We live in a society exquisitely dependent on science and technology, in which hardly anyone knows anything about science and technology.
Carl Sagan
What do Jobs, Gates, Bezos, Branson and Musk have in common?
They understand the laws of physics that drive their organisations.
Every organisation evolves its own unique DNA and an equilibrium system energy level.
This is driven and maintained by a series of explicit conscious rules and powerful but unconscious implicit meta-rules.
The classic example of such a meta-rule can be found in many large organisations, such as legacy banks. The CEO may say 'be innovative', but the powerful meta-rule may say 'Don't innovate!' And the organisation remains stubbornly unresponsive.
In general organisations resist all tampering with their DNA structure, allowing only enough new energy into the system to equalise the loss due to entropy.
Effectively this system equilibrium energy level is the real de facto strategy of the system.
Unless leaders are fully versed in exactly how to identify and change the core rules and meta-rules in the system, any efforts at change, regardless of how noble, will be doomed to fail.
The laws of physics apply to all organisations. Change in any form requires both knowledge and adherence to these laws. Any attempts outside of these laws can only come from our ever burgeoning compendium of management magic.
The conclusion is axiomatic. Tomorrow's leaders need two core skills. Managing people. And managing the laws of physics.

===============

(Actions to take)
A. In the essay on organizations and the laws of physics, what two core skills does it say tomorrow's leaders need?
B. Duplicate the part of the essay on organizations and the laws of physics that opens with the words containing "Effectively this system" and closes with "laws of physics.".

(Dataset excerpts)
===============

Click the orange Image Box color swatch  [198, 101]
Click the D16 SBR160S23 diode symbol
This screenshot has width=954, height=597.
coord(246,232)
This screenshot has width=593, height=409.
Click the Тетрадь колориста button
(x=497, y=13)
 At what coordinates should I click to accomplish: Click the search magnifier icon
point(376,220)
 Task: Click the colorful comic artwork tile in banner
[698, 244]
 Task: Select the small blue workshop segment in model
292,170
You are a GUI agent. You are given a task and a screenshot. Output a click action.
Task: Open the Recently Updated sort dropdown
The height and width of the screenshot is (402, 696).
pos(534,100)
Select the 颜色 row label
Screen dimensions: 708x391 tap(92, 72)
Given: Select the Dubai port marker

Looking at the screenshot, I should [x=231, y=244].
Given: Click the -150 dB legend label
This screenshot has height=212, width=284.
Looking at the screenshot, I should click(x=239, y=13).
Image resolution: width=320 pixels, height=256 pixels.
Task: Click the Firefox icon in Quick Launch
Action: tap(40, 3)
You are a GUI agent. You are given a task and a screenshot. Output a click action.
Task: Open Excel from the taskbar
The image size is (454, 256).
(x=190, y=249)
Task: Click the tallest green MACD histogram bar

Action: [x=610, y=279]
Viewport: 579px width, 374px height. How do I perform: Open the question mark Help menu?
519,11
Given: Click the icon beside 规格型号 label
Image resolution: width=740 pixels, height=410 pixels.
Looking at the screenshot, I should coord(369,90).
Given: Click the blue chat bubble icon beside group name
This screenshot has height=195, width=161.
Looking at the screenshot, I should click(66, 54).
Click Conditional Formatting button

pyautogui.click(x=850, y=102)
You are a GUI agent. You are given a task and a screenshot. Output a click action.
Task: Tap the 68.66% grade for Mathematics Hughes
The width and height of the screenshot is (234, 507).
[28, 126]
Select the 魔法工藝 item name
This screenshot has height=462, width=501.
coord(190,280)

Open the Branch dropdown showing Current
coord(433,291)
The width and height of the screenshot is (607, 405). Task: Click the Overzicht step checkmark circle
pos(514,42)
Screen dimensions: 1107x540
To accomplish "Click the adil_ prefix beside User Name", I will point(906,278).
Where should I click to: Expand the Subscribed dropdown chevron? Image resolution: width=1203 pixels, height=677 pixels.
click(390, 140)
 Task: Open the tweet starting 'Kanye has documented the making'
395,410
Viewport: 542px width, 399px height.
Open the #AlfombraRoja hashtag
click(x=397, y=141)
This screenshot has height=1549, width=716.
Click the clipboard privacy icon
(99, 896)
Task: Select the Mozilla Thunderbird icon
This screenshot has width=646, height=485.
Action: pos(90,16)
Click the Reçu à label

===============

(Outputs by task)
A. Managing people and managing the laws of physics.

B.
Effectively this system equilibrium energy level is the real de facto strategy of the system.
Unless leaders are fully versed in exactly how to identify and change the core rules and meta-rules in the system, any efforts at change, regardless of how noble, will be doomed to fail.
The laws of physics apply to all organisations. Change in any form requires both knowledge and adherence to these laws. Any attempts outside of these laws can only come from our ever burgeoning compendium of management magic.
The conclusion is axiomatic. Tomorrow's leaders need two core skills. Managing people. And managing the laws of physics.